Imposer à des enfants de participer à une manifestation politique (même sous la forme d’une « ronde ») est un abus de pouvoir inadmissible, c’est de plus une violation manifeste de l’article 13 de la Convention internationale des droits de l’enfant qui stipule « L’enfant a droit à la liberté d’expression. Ce droit comprend la liberté de rechercher, de recevoir et de répandre des informations et des idées de toute espèce, sans considération de frontières, sous une forme orale, …, ou par tout autre moyen du choix de l’enfant. » [9].

Mais là ne s’arrête pas l’affaire : devant la « gravité » du cas, la police a donné toute la gomme. Non seulement elle a auditionné les parents, l’enfant lui-même mais également ses deux petits frères ! Heureusement, il n’y a pas de bébé dans la famille, sinon, il aurait fallu qu’il s’explique ! Tout ce carnaval a donné lieu à force procès-verbaux. Le commissaire du coin a pris la parole, puis, excusez du peu, la directrice-adjointe de la sécurité publique du Var. A ce rythme, la déclaration du ministre des Armées ne saurait tarder ! Tout ça pour des propos d’un bambin de 8 ans qui, manifestement, n’en mesurait pas la portée. Dans cette période on l’on nous bassine avec le supposé manque d’effectifs policiers, cette affaire montre tout simplement que certains d’entre eux n’ont manifestement pas grand-chose à f…

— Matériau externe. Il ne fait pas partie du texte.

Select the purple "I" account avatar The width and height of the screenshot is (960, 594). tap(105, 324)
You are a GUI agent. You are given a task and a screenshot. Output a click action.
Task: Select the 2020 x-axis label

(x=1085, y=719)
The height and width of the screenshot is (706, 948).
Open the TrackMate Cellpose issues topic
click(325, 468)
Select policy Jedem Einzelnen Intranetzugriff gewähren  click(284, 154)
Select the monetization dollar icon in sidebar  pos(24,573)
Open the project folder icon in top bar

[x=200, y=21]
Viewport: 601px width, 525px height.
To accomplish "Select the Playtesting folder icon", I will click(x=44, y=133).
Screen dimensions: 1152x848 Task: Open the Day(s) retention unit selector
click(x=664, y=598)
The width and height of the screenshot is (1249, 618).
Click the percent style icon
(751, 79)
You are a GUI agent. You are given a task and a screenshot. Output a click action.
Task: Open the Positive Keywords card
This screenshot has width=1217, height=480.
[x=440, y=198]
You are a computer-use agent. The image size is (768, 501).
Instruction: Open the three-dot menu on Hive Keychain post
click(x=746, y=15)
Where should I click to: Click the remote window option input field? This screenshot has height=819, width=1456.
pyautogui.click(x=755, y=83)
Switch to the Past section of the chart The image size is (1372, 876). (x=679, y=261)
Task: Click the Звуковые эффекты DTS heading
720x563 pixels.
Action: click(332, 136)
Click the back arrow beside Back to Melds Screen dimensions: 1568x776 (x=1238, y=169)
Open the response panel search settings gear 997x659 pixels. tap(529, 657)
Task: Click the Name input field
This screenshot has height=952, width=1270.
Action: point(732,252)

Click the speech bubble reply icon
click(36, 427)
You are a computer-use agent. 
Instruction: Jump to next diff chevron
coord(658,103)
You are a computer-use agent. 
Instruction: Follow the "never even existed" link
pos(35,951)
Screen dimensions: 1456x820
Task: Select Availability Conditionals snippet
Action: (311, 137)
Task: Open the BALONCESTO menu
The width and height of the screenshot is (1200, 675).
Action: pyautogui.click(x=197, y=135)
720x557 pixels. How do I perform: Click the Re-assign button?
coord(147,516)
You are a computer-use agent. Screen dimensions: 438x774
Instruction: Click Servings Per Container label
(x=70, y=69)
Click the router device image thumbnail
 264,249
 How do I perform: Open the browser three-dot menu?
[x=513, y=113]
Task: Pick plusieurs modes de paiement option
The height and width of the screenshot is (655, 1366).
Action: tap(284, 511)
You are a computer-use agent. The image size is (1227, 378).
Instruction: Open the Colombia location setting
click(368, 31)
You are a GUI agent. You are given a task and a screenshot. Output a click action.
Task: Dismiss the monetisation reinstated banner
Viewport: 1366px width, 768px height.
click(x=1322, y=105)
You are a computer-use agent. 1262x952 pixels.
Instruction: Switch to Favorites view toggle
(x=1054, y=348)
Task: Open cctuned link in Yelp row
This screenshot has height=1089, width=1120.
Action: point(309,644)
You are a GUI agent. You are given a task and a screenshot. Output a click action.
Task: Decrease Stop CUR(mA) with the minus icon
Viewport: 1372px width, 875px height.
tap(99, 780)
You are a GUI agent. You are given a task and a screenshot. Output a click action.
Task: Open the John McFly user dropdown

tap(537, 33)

Il n’a pas manqué non plus dans cette affaire les donneurs de leçon pour nous expliquer que c’est la faute aux parents et qu’il faut les sanctionner. Curieusement, les mêmes n’avaient pas bougé un quart de poil quand une fillette, fort mal élevée par ses bourgeois de parents, avait tendu une banane à la ministre Taubira, en criant « Elle est pour qui, la banane ? », provocation raciste manifeste. A notre connaissance, jamais la petite fille ni ses parents n’ont été convoqués par la police… Angers ne doit pas être en France…

++++

AMALGAME NON, CONTINUUM OUI

Pas d’amalgame, pas d’amalgame  ! a été une revendication reprise en boucle ces derniers temps. Un amalgame, c’est un « mélange de personnes ou de choses de nature, d’espèce différente » [10]. Il y aurait donc une différence de « nature », « d’espèce » entre les « terroristes islamiques » et les « bons musulmans ». Les choses sont loin d’être aussi simples.

Il est monstrueux de faire de tout musulman pacifique un terroriste (ou un terroriste en puissance).

Il est stupide de penser qu’il existe une frontière étanche entre les uns et les autres.

Comme toujours dans la sphère politique, religieuse… c’est d’un continuum qu’il s’agit. Un continuum qui va de la personne qui se déclare musulmane mais n’est pas du tout pratiquante jusqu’au au djihadiste le plus meurtrier [11]. Entre les deux extrêmes du continuum, il existe toutes les nuances possibles et imaginables ; les uns puisant leur force chez les autres. Les pourfendeurs de « l’islamophobie » ne s’y trompent pas : quand ils s’insurgent contre le fait que les musulmans seraient « sommés » de se désolidariser des assassins, et qu’ils refusent cette désolidarisation, ils montrent bien qu’ils ont conscience du continuum qui existe entre les uns et les autres et de leur volonté de le préserver.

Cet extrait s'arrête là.